The world’s aircraft manufacturers were not without reasons to celebrate as 2015 came to a close. Their key customers in passenger-carrying airlines had shrugged off slower than expected economic output and – buoyed by shrewder management and plunging oil prices – expected to report record-breaking profits globally, in excess of $30 billion.
But other less encouraging trends should have restrained any cork-popping as the clock ticked past midnight on New Year’s Eve.
As strong as the order backlogs may now seem, two stories that arose over the festive period highlight cracks in the industry’s ambitious plans for 2016 and, indeed, the next five years beyond.
Mitsubishi Aircraft announced a new delay for the 90-seat Mitsubishi Regional Jet – until mid-2018 – and Airbus on 30 December conceded that it would miss its year-end deadline to deliver the first A320neo.
By themselves, neither event appears too alarming. The MRJ90 represents the first airliner development project in Japan in more than half a century. And even if Airbus misses its deadline by a few weeks, the A320neo is still broadly on track with the schedule that it outlined on programme launch in 2010.

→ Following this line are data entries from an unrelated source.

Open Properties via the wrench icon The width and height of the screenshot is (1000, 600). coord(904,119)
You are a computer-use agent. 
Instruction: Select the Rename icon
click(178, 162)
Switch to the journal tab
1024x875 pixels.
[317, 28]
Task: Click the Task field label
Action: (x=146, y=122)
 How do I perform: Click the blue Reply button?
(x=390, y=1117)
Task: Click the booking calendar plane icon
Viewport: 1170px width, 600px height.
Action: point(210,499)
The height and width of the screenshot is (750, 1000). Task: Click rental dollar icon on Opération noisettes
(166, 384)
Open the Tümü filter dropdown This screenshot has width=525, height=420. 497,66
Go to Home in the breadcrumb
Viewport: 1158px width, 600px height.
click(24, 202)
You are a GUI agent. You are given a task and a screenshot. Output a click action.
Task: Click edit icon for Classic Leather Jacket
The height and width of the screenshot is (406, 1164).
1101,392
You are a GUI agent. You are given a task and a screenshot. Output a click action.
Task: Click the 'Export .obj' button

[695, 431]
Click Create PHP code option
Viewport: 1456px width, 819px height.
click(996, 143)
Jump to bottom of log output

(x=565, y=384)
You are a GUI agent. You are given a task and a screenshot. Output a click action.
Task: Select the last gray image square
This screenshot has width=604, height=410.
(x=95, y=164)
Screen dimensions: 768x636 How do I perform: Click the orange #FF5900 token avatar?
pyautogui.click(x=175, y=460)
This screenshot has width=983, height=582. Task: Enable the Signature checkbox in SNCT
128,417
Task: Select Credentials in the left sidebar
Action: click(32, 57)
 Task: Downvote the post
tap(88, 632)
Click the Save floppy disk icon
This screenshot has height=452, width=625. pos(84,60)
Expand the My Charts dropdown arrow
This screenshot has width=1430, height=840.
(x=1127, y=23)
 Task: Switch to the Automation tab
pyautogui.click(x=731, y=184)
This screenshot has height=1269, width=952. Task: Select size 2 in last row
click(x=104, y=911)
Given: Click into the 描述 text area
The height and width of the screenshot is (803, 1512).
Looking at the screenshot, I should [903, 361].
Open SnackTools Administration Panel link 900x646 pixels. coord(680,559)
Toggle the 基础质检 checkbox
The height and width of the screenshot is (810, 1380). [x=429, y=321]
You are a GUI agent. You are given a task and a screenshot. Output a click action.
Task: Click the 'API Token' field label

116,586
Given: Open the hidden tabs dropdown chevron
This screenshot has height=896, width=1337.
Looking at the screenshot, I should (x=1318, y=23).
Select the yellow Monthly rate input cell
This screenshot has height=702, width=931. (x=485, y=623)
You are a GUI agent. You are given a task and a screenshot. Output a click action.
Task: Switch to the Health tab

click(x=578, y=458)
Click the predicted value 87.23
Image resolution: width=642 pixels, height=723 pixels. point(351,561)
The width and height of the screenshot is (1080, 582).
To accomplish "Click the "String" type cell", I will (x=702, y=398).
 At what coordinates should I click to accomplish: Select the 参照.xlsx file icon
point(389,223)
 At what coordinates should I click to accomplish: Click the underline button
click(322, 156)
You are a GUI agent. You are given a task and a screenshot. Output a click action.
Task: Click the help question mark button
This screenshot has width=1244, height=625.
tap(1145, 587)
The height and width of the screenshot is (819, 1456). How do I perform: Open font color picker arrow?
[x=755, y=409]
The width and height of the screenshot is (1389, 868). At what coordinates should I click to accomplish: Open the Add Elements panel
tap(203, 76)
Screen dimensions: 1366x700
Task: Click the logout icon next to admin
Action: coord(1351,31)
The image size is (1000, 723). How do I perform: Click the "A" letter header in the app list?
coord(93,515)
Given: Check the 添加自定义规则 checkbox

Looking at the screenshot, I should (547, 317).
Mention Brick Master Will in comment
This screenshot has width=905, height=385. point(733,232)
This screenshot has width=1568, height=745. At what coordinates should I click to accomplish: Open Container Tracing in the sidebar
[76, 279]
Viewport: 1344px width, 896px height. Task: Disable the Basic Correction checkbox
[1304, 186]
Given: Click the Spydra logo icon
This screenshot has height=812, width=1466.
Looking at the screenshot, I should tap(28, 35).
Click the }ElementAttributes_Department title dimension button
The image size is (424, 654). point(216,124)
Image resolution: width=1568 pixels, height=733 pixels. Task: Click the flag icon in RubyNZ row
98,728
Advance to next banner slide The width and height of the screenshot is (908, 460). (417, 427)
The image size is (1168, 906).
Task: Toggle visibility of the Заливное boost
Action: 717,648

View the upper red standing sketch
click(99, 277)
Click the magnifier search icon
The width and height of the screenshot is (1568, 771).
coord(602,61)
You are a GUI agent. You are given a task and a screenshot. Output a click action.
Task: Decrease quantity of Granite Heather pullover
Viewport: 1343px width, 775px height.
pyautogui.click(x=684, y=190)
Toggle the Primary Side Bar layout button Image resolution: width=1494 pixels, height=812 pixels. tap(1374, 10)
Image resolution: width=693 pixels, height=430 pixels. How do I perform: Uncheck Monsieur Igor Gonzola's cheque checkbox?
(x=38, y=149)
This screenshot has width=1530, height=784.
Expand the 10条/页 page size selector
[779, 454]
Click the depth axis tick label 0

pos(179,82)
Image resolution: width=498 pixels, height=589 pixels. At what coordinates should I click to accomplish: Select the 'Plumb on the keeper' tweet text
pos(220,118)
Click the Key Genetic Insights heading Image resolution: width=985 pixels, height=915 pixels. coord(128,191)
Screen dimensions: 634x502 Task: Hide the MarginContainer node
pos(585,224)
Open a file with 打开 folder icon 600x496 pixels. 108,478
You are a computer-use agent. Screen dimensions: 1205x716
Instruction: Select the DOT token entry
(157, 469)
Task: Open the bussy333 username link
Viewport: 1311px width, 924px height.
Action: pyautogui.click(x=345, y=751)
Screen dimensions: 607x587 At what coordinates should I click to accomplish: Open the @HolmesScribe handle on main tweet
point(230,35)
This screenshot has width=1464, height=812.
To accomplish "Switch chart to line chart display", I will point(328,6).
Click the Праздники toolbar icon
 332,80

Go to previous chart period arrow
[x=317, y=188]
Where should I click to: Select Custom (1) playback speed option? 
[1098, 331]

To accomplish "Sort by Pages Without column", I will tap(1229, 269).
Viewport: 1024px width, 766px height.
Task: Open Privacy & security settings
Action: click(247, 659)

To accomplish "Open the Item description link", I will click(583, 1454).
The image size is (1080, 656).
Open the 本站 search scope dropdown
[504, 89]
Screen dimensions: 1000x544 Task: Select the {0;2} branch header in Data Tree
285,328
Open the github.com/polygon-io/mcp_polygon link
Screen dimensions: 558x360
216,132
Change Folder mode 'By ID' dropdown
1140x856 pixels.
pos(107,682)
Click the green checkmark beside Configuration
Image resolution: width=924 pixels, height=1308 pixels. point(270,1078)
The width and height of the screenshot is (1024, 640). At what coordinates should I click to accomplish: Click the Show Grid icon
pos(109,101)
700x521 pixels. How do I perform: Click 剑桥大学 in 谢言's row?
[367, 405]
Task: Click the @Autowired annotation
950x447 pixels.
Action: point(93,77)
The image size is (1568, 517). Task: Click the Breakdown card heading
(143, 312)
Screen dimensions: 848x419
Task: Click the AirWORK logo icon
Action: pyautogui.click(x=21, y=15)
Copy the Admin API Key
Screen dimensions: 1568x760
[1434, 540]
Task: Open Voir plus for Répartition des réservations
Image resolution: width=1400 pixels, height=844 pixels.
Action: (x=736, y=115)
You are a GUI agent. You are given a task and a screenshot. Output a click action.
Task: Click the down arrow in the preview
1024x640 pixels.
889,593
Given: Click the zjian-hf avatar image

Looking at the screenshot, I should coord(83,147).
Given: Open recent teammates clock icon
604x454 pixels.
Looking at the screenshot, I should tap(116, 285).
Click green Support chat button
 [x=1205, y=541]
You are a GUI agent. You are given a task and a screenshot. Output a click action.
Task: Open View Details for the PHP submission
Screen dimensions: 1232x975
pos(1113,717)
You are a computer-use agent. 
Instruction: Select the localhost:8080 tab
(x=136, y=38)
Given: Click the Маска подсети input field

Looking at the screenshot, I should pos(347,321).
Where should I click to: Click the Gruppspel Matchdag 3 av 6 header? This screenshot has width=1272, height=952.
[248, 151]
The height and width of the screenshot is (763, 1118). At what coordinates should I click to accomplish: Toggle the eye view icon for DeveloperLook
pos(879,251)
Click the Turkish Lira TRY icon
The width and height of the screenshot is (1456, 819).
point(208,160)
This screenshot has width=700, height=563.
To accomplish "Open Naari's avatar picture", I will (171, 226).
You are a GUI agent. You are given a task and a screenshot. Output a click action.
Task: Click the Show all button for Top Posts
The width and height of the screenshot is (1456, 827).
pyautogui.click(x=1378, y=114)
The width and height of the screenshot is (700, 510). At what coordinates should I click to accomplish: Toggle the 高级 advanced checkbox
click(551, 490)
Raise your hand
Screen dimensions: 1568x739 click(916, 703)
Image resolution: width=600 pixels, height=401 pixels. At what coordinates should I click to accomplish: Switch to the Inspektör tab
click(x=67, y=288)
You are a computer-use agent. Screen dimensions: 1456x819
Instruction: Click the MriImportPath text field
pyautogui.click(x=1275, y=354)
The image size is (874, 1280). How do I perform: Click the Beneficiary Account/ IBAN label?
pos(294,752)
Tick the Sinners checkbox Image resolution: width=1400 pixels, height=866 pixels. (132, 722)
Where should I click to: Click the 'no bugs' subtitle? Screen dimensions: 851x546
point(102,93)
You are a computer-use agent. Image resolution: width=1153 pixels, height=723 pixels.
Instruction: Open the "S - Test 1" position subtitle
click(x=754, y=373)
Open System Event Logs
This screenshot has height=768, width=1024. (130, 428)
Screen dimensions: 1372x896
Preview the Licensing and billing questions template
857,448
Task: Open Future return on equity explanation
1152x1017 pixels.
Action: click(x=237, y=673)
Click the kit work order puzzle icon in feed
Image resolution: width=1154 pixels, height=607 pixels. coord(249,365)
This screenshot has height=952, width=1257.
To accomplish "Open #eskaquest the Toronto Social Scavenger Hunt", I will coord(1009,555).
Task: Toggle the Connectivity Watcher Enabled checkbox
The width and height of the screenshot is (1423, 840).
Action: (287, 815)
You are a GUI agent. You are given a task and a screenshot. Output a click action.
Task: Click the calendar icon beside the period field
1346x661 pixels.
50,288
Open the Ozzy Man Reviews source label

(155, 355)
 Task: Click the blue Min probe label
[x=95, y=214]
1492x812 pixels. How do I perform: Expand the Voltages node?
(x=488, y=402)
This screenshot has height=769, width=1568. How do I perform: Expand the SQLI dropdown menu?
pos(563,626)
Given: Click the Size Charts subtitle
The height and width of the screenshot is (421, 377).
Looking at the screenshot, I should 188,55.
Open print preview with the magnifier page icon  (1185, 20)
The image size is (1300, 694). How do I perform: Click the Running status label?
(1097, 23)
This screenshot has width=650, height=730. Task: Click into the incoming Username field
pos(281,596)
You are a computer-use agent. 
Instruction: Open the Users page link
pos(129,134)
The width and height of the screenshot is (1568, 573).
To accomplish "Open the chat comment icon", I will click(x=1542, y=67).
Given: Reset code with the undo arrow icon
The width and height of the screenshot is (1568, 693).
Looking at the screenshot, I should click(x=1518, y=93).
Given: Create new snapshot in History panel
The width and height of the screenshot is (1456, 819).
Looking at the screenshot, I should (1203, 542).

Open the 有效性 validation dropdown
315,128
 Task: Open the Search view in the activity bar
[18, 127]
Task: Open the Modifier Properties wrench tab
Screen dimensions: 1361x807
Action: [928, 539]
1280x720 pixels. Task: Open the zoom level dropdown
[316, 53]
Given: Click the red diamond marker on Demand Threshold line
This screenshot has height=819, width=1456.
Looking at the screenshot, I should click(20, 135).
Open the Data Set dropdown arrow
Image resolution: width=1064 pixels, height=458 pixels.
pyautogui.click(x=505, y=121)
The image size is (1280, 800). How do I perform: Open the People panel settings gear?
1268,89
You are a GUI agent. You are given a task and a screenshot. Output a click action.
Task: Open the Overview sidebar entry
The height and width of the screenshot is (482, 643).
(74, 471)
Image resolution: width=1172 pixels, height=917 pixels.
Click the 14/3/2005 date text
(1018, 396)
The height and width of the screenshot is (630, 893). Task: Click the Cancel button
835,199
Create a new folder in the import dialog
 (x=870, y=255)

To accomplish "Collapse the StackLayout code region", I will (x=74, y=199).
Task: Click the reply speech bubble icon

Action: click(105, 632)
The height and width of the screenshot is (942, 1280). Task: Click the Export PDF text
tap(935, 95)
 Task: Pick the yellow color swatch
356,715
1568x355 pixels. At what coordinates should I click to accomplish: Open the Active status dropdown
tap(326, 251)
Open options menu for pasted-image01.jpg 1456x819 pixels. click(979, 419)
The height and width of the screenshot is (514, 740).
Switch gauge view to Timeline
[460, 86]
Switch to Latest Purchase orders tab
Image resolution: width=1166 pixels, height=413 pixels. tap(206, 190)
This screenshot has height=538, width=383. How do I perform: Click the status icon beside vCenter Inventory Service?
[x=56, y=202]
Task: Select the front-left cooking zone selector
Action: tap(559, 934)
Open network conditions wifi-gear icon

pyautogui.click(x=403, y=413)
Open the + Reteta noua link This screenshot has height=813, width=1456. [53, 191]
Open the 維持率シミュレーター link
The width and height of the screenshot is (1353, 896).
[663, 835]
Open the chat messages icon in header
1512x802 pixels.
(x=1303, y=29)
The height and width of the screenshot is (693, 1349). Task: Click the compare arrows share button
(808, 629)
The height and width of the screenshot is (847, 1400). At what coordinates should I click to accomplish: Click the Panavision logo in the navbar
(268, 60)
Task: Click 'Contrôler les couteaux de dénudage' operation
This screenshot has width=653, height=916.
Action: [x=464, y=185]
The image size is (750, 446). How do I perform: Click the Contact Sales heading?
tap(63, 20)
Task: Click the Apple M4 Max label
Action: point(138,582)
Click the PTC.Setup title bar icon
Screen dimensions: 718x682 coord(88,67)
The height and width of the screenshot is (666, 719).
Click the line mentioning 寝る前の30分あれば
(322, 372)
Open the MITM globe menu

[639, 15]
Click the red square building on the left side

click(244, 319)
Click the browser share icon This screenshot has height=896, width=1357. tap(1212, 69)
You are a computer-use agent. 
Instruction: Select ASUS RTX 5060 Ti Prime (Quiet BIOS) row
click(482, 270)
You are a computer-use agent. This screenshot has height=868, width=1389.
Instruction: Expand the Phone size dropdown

But both programmes represent the vanguard of a five-year transition period. By 2020, Airbus, Boeing, Bombardier, Comac, Embraer and Irkut will deliver 18 new models, with a sharp rise in overall production. The steep increase in output over the last five years, coupled with the delayed introductions of the Boeing 747-8, 787-8/9 and Airbus’s A350-900, have already curtailed several deliveries, as demand overwhelmed capacity; especially at interiors suppliers.
The next five years represent an era of transition for the industry, with clean-sheet and re-engined designs replacing the generation of airliners fielded between the late-1980s and late-1990s. It happens to coincide with an historic spike in demand, forcing manufacturers to increase production of narrowbodies and some widebody models to levels which seemed absurd only a few years ago.
Managing this transition will require much attention to execution. Much of the risk of technologies such as the 787’s composite fuselage and reliance on electric power systems is retired. But fielding a new generation of fuel-efficient engines is the new challenge.
The record of the past five years shows the industry is more robust than it has ever been, but it will need all of its skill to manage the balance of the decade.